This fall, Mr. Biden plans to attend a United Nations conference of world leaders in Scotland to argue that after four years in which the American president mocked climate science, the United States is a leader in the fight against global warming.
Environmentalists said the move to fully restore protections to the Tongass could be one step in making that case.
“This is the Biden administration putting itself squarely on the road to re-claiming climate leadership, as it heads to the Glasgow summit this fall,” said Niel Lawrence, Alaska director of the Natural Resources Defense Council, an advocacy group.
The forest plays an important role in protecting the climate. Scientists point out that the Tongass offers an important service to the billions of people across the planet who are unlikely to ever set foot there: It is one of the world’s largest carbon sinks, storing the equivalent of about 8 percent of the carbon stored in all the forests of the lower 48 states combined.

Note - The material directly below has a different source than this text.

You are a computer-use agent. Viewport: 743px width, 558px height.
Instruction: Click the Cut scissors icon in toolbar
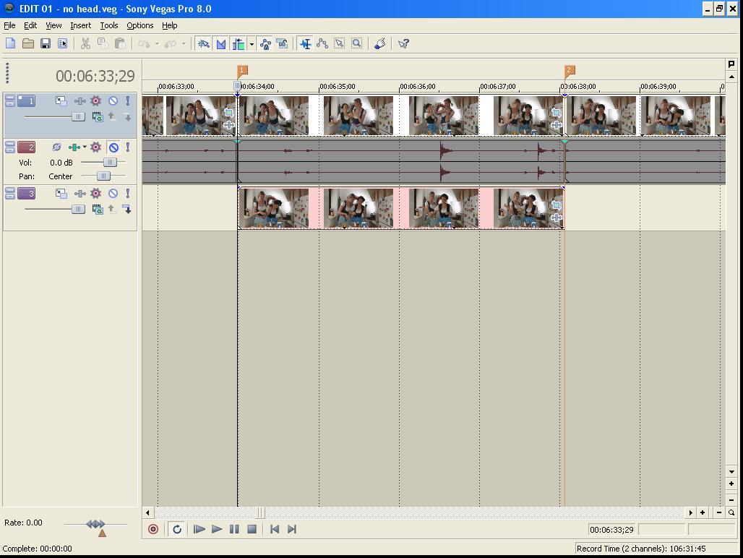point(85,44)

The vast wilderness, in southeastern Alaska, is home to more than 400 species of wildlife, fish and shellfish, including nesting bald eagles, moose and the world’s greatest concentration of black bears. Tucked between its snowy peaks, fjords and rushing rivers are stands of red and yellow cedar and Western hemlock as well as Sitka spruce trees that are at least 800 years old.
Republicans and Democrats have fought over the Tongass for 20 years. The forest was heavily logged in the 1960s and the 1970s, but in 2001 President Bill Clinton enacted the “roadless rule” that blocked road construction necessary for logging and mining in much of the forest.